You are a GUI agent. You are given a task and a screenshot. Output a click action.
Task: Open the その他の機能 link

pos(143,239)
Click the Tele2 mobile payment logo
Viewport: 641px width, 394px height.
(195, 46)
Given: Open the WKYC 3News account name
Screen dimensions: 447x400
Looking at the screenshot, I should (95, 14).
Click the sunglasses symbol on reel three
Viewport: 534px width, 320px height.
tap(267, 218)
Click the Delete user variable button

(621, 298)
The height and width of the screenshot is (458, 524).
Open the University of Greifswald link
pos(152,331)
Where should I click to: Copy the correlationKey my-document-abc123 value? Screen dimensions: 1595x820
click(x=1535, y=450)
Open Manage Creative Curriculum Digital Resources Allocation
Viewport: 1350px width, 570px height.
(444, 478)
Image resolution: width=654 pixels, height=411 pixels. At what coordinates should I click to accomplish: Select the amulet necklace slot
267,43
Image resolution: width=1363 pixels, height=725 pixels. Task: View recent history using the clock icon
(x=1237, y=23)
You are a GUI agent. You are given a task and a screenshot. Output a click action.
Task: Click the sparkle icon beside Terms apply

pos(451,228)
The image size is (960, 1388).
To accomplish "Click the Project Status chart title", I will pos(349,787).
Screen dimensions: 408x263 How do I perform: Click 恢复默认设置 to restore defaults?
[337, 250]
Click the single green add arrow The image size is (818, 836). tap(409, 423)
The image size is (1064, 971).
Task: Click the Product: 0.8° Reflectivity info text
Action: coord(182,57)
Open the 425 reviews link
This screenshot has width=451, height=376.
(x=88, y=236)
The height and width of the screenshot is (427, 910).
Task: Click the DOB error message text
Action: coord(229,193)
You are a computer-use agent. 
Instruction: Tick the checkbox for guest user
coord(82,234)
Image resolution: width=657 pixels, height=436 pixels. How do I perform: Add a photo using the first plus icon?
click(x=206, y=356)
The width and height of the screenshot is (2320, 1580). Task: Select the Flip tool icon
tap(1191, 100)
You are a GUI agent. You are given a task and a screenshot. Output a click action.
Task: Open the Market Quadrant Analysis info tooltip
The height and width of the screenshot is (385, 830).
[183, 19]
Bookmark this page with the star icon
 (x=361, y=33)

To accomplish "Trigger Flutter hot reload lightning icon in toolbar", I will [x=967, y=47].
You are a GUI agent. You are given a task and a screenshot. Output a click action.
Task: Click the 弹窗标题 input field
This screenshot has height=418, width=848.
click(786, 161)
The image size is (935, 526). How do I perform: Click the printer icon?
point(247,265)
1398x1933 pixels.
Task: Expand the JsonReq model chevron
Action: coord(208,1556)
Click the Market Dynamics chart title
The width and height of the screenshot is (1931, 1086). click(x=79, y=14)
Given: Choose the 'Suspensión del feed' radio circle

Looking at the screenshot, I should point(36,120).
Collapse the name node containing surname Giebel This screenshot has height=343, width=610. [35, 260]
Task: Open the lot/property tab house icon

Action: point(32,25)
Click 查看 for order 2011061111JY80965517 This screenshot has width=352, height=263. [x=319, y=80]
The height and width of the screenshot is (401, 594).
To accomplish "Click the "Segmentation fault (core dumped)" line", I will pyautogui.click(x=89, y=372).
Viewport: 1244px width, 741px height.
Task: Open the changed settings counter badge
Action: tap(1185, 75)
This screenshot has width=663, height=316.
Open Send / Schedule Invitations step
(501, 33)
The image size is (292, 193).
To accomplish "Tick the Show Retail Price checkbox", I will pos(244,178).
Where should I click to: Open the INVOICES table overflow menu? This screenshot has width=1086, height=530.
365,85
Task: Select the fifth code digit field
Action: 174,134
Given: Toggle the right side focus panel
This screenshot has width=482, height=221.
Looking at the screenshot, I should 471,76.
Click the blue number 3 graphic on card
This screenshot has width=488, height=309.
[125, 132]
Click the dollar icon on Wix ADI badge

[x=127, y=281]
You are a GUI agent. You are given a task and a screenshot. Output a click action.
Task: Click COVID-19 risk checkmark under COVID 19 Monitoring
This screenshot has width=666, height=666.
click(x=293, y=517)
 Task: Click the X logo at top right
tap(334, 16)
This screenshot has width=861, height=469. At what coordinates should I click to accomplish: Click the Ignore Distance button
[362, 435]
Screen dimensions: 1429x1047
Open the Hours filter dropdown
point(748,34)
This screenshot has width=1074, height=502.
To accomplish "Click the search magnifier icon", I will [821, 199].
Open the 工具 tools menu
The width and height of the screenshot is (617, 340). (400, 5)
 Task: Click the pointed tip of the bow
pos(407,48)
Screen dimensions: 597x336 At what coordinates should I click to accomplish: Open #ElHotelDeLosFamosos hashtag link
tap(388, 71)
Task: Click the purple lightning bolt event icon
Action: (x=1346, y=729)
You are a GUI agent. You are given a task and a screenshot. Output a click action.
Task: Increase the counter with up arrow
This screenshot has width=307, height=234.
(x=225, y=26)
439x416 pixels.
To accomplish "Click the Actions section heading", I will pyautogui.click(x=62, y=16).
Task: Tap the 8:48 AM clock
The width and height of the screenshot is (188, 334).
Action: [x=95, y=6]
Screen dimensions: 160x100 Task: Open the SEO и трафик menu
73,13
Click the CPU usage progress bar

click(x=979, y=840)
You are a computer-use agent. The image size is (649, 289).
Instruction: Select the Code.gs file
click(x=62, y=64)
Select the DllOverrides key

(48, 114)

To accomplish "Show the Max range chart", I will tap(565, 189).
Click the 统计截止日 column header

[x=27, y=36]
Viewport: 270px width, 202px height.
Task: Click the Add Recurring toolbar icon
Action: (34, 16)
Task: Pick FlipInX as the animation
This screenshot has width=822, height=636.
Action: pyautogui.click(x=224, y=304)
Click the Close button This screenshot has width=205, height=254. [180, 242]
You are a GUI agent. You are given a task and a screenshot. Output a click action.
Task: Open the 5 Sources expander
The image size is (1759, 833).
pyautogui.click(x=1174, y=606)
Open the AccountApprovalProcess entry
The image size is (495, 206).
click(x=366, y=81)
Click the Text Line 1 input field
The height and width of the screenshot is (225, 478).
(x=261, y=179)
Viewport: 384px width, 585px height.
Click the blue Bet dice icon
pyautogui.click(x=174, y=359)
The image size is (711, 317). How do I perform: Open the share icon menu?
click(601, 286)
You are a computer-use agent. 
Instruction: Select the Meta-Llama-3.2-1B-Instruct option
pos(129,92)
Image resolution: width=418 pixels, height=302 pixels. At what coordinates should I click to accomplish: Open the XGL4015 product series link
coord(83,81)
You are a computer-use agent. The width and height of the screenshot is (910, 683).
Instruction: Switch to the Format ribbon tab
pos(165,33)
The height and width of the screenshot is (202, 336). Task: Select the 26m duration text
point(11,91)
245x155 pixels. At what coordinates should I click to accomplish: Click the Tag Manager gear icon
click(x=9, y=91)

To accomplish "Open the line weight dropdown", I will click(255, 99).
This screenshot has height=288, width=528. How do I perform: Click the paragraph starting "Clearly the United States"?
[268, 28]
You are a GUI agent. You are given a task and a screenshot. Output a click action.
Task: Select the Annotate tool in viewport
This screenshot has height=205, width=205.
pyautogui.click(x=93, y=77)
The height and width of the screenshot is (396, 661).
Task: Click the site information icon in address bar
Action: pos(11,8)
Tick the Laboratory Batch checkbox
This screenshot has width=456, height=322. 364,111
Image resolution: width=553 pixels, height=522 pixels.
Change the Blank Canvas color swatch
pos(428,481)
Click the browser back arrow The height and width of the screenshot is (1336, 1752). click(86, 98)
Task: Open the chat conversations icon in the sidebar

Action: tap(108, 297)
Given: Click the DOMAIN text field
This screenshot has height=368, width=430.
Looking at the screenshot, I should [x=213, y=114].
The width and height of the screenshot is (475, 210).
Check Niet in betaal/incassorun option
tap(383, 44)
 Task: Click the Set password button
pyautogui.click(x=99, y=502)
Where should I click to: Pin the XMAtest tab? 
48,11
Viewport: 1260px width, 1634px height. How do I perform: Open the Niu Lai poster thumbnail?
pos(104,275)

+++

• _DO THIS_
Count the lines in the items above that contain the word "menu". Give only the number.

• _SOLUTION TO THIS EXERCISE_
4